+++ INFORMATION GIVEN
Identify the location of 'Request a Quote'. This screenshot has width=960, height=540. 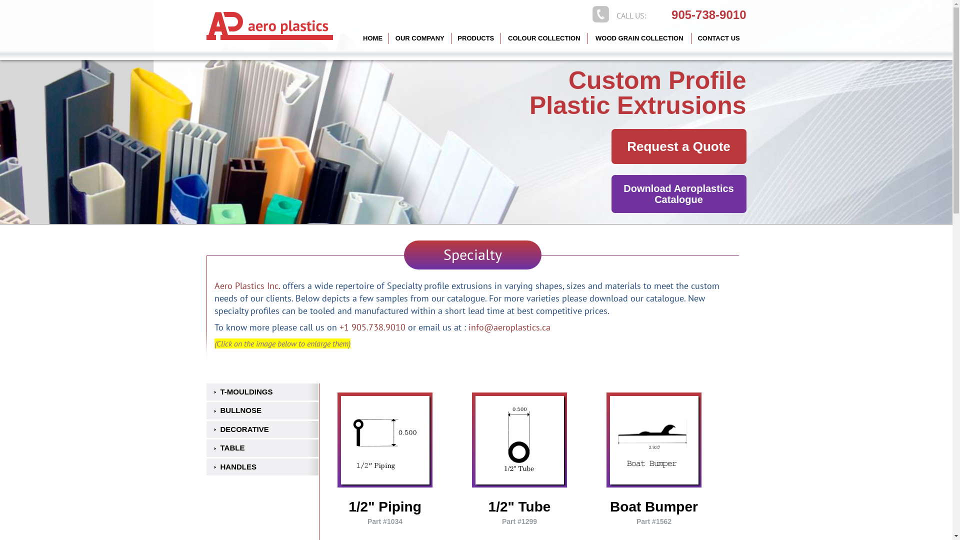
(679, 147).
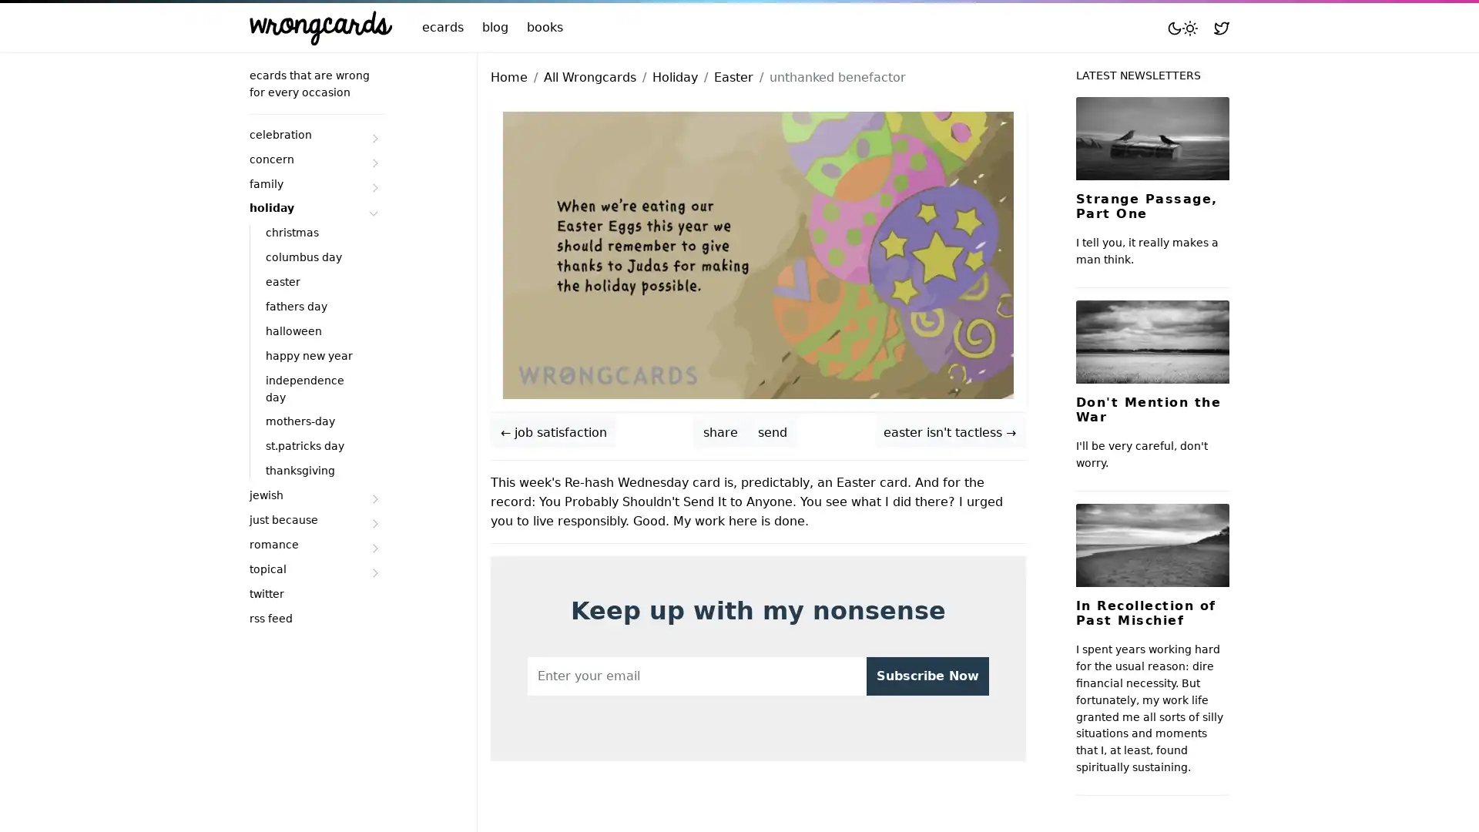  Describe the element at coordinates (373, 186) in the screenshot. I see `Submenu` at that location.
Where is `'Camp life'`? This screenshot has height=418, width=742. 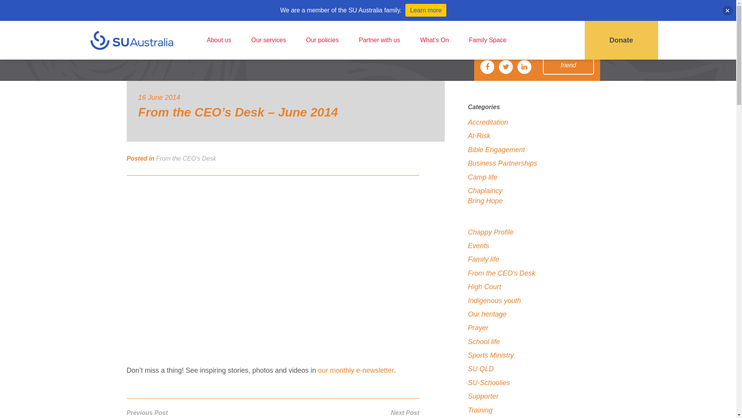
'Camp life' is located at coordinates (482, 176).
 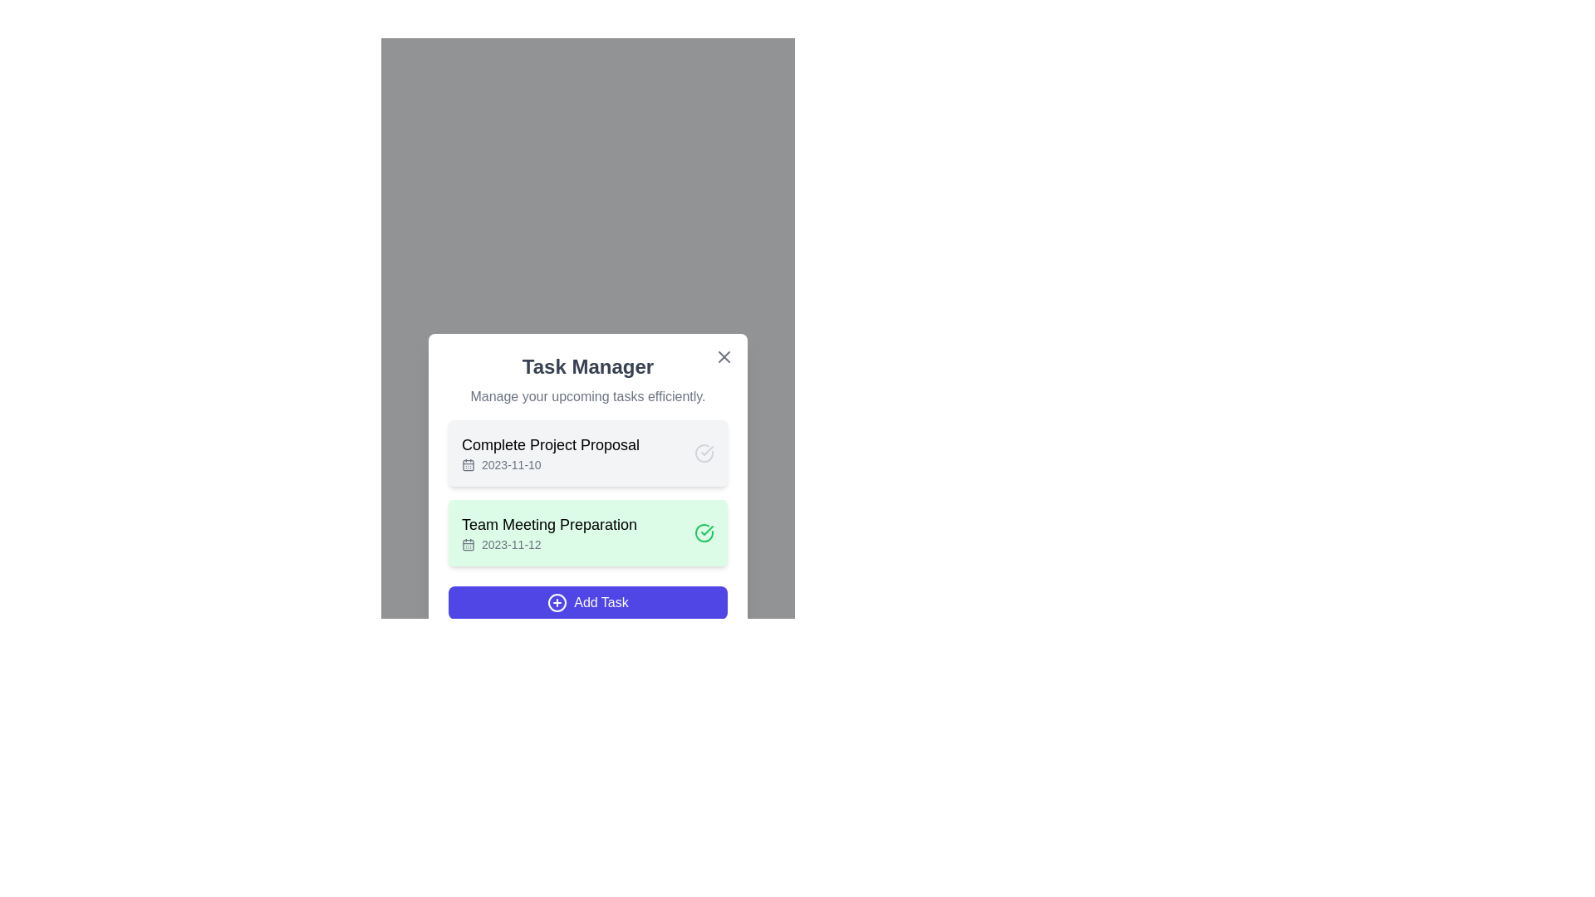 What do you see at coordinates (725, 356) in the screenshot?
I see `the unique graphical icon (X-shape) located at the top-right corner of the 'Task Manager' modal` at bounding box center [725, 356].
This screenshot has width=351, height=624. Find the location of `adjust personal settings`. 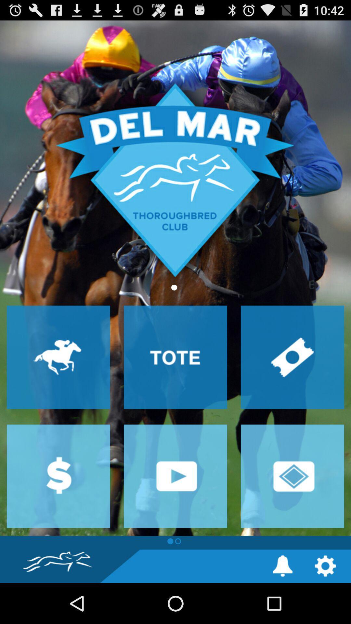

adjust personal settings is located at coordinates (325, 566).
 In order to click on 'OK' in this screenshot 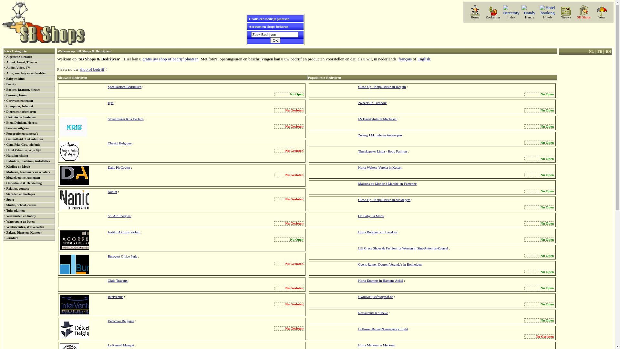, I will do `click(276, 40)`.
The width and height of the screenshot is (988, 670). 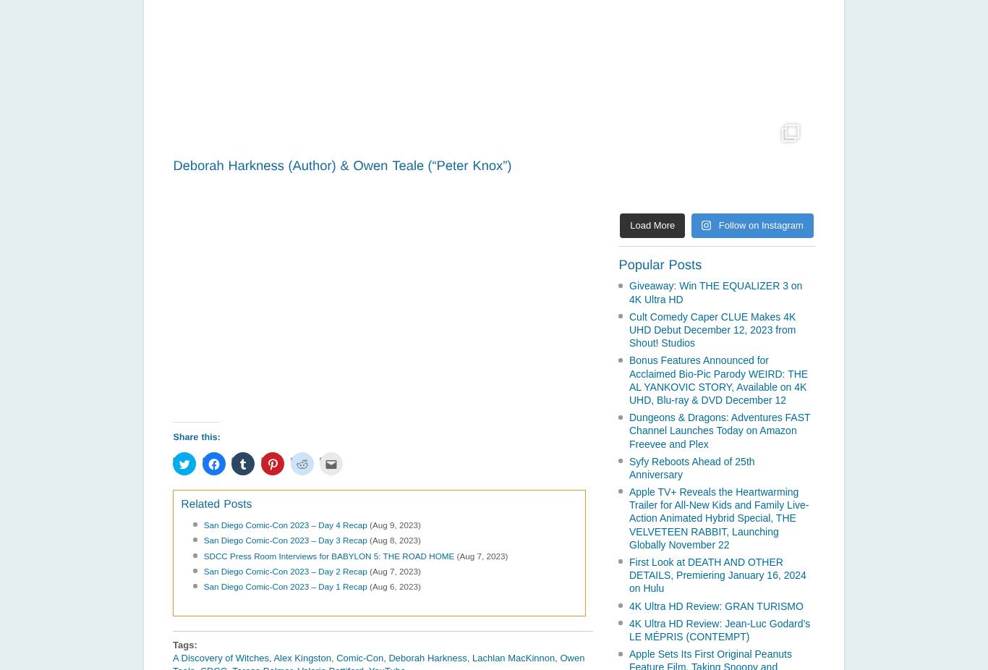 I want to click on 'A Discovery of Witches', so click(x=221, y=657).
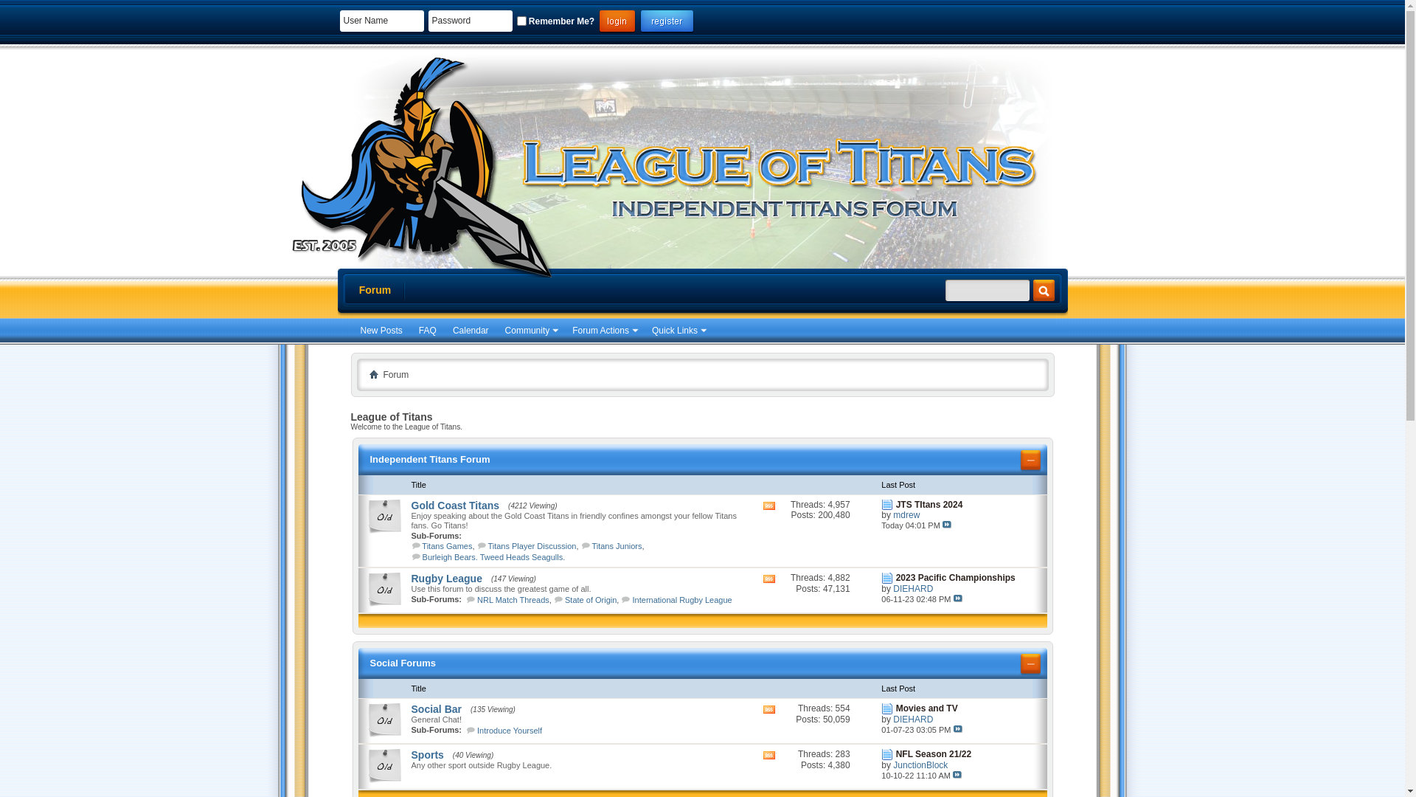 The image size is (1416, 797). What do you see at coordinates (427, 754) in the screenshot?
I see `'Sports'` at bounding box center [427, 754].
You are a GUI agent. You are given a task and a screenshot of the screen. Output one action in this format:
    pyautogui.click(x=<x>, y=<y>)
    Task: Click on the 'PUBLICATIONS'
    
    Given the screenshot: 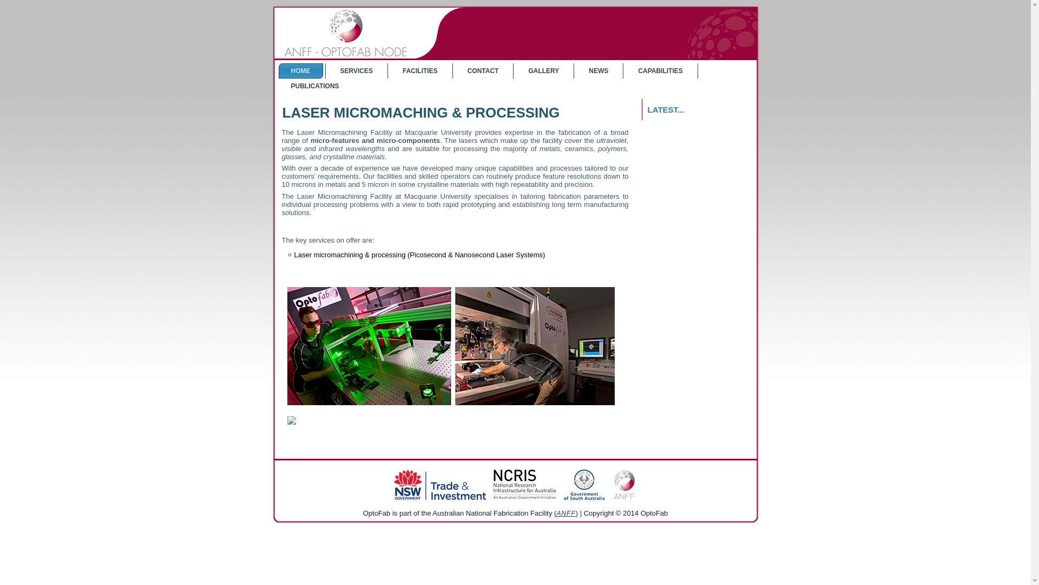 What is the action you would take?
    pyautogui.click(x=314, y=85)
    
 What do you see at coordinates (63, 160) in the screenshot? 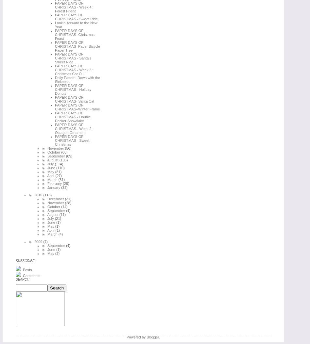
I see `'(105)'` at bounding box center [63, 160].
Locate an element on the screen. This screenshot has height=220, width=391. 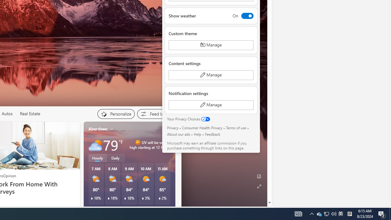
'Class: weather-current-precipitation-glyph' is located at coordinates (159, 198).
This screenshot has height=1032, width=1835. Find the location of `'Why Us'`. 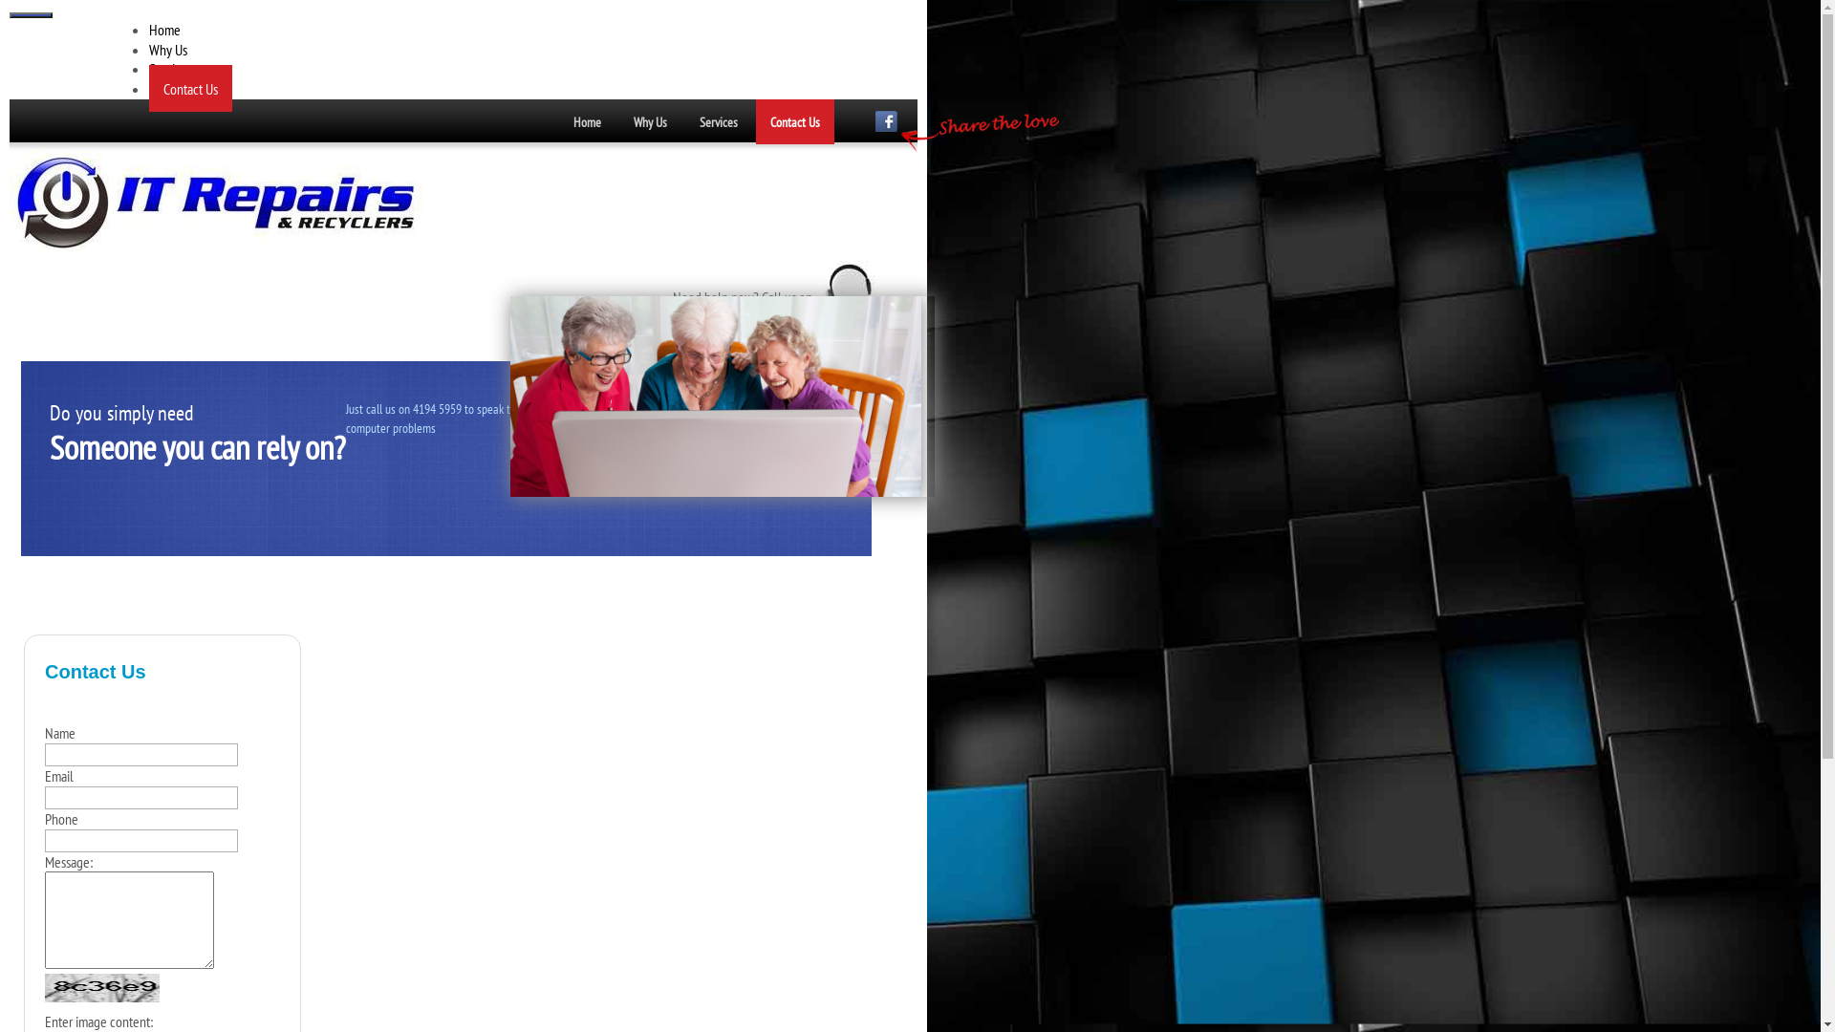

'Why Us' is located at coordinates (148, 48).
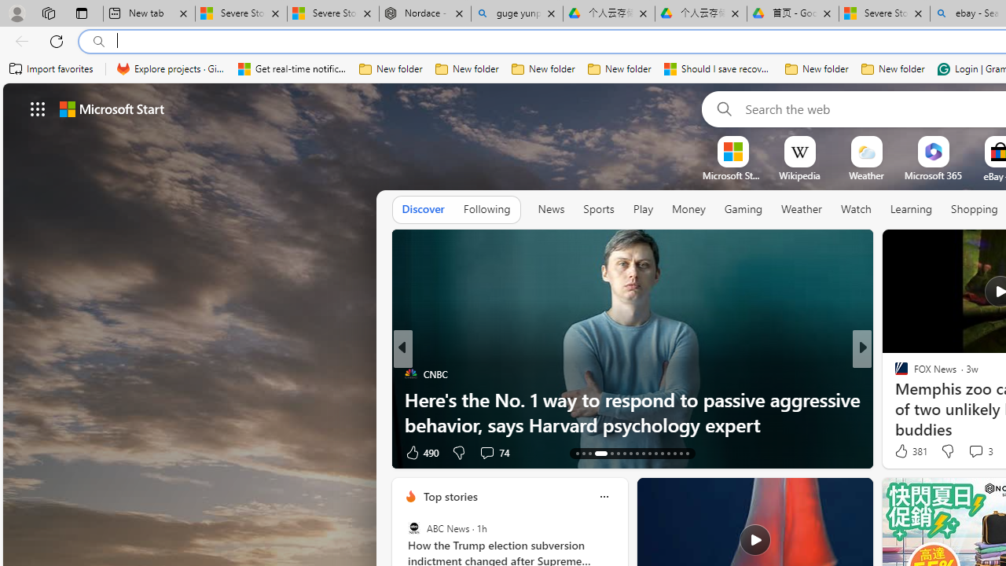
++++++
**WHAT YOU NEED TO DO**
Copy the rows verbatim, starting at the line containing "Locate an element" and continuing through the final row. Omit the pictures.

**ANSWER TO THE TASK**
Locate an element on the screen. This screenshot has height=220, width=391. 
'Class: weather-current-precipitation-glyph' is located at coordinates (159, 198).
This screenshot has height=1032, width=1835. Find the location of `'Why Us'`. 

'Why Us' is located at coordinates (148, 48).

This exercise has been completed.